## Task 1
In the excerpt about Kashmir, translate this sentence into Spanish: "It was Ramadan now, so the whole green valley was even more on edge than usual."
## Task 2
According to the excerpt about Kashmir, how many deodar-wood columns hold up the central mosque?
## Task 3
Extend the excerpt about Kashmir, picking up after its final sentence.
— START OF Page text —
The Half Known Life: In Search of ParadisePico Iyer
240 pages|₹ 599
Dal Lake and the surrounding mountains as seen from a shikara (Photo: Getty Images)
KASHMIR WAS THE LOCAL paradise that bewitched my cousins all across India. The mountainous region in the country’s far north was, for them, the home of otherwise unthinkable snowballs, of golden fields of mustard, of peaks to rival the ones they’d read of in the Alps. Whenever they went to the cinema in their congested cities, they were apt to see vast meadows with lovers eyeing one another from behind Iranian maples, or dancing in loud-voiced ranks beneath the snowcaps.
Their parents—like mine—had been weaned on woozy colonial verses about “pale hands I loved beside the Shalimar” and stories that mingled Persian fables with tales of a “Splendorous Valley.” Even my father’s not so cheery college classmate, VS Naipaul, had evoked a tantalizing vision of a private heaven while describing his weeks on a houseboat on Kashmir’s Dal Lake, spiced tea and curried vegetables brought to him as he composed fresh sentences to the sound of kingfishers and the plash of oars.
The same season I traveled across Iran, watching so many chafe against the strictures of an Islamic republic, I knew I had to go to Kashmir, where many were agitating in the opposite direction, towards Islamic rule—or self- determination, at the very least. Now, as I stepped into a green wooden mosque, of the kind found only in this region, I was confronted by papier-mâché walls not to be seen anywhere else in the world. Men sprawled out in the summer heat, while a few pious souls in skullcaps knelt on the carpet, hands raised to Allah.
All around the dusty alleyways of Old Srinagar, white-bearded elders were hobbling along on canes towards the house of prayer, while fair-skinned girls with the green eyes of Afghanistan smiled and sparkled under shawls of orange and yellow and blue. Copper workers in unlit stalls were hammering out beautiful engraved samovars, craftspeople were stitching gold and silver tilla embroidery into elegant shawls. I was wandering through what might have been a series of old canvases here in the bracing mountain air—fifty-one hundred feet above the sea—and much of the snarling congestion and honking fury of the plains seemed very far below.
It was Ramadan now, so the whole green valley was even more on edge than usual. Too hot in the blazing afternoons to work, too early to eat. When I stepped into the central mosque, held up by 378 deodar-wood columns reaching all the way to the roof, it was to see a man with Chinese features under his skullcap meandering past a surge of fountains while, nearby, women gathered on lawns in a happy explosion of bright colors. Then, from every direction—a hundred mosques, so it seemed—the call to prayer rose up and encircled us all, evoking God and the heavens and the need to remember them all; as men streamed in through a little wooden gate, I caught a glimpse, behind them, of bright sunlight, deserted shops, framed visions of green and gold.
For a visitor at least, the presences of 1394, when the mosque was constructed, were overwhelming. The smell of cedarwood was everywhere, and along the Jhelum River, which winds through the center of town, was a jumble of old Hindu temples, crumbling two-story wooden houses, mosques with pagoda towers, next to tidy cottages that might have been set beside the Thames. The closely packed bricks used to construct many of the houses were so intricate and small, I could have been walking through a stage set. “In this medieval town,” I remembered reading in Naipaul, “the people were surrounded by wonders.”
— END OF Page text —
— START OF Excerpted data —
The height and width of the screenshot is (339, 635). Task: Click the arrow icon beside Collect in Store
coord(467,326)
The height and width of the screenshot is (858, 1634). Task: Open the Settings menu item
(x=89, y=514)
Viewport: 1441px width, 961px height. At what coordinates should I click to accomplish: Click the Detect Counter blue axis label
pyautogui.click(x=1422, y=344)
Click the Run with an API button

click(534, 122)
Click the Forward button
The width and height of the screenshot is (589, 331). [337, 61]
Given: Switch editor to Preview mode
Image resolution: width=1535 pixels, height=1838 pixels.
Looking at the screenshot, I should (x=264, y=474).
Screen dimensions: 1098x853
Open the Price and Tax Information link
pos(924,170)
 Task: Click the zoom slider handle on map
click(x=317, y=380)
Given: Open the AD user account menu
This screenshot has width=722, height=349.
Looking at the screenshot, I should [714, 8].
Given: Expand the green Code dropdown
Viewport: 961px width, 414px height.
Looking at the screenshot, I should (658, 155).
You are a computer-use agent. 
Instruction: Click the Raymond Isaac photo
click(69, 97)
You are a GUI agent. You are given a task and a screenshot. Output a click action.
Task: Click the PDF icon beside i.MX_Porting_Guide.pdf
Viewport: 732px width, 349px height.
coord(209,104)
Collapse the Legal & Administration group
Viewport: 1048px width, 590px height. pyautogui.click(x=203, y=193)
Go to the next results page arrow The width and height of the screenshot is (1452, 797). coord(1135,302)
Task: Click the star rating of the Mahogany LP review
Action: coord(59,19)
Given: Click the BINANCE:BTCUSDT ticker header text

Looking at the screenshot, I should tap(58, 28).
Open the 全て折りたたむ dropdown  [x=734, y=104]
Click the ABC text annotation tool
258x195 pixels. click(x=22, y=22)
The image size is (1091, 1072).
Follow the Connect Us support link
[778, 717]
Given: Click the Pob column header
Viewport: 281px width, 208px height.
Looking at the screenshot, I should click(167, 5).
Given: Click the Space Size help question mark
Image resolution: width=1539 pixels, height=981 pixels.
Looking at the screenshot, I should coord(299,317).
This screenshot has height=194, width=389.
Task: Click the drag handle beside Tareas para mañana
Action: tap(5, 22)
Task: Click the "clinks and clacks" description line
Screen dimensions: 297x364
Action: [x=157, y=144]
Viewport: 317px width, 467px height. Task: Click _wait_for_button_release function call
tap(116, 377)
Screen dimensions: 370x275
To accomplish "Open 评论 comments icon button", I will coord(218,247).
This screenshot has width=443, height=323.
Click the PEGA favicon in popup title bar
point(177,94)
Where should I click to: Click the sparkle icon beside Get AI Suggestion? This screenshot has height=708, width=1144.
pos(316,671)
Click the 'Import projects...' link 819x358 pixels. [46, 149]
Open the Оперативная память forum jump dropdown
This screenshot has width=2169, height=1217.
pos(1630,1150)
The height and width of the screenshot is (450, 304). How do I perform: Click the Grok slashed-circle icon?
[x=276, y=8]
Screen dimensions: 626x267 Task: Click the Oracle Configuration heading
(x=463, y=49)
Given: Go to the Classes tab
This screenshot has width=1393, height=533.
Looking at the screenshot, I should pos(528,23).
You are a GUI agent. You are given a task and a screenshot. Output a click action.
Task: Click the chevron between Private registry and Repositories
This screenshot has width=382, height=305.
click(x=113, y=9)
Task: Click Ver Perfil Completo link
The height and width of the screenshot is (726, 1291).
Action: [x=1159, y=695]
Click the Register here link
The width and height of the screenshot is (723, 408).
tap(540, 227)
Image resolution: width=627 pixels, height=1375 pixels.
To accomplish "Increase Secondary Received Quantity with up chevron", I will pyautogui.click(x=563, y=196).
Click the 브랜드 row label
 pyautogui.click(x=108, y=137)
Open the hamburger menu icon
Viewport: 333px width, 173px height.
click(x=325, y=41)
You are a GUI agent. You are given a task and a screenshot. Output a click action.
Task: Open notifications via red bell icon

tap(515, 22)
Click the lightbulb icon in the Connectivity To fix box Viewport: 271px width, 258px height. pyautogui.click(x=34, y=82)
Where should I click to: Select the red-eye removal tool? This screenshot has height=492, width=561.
— END OF Excerpted data —
## Final answer 1
Era Ramadán, así que todo el valle verde estaba aún más tenso que de costumbre.

## Final answer 2
378 deodar-wood columns.

## Final answer 3
I made my way along the Bund, the riverside walkway where memsahibs had sauntered even in my parents’ youth; finding they were not permitted to buy houses on land, the British began fashioning their own private vision of paradise on the water. Houseboats came up across Dal and Nageen Lakes, re-creating the drawing rooms of Kent, heavy with antimacassars and Grandmother’s oak-solid furniture. A home in the colonies allowed them to remake themselves and to take on airs they’d never have gotten away with among neighbors who could read them; here, they could dream up a version of home that had never begun to exist in the country they’d left behind. Even now, much of India has this feeling of a fictional, dressed-up England created by displaced Brits glad to be far from the land they knew. A local Jeeves can solve every one of Bertie’s problems in a tropical afternoon.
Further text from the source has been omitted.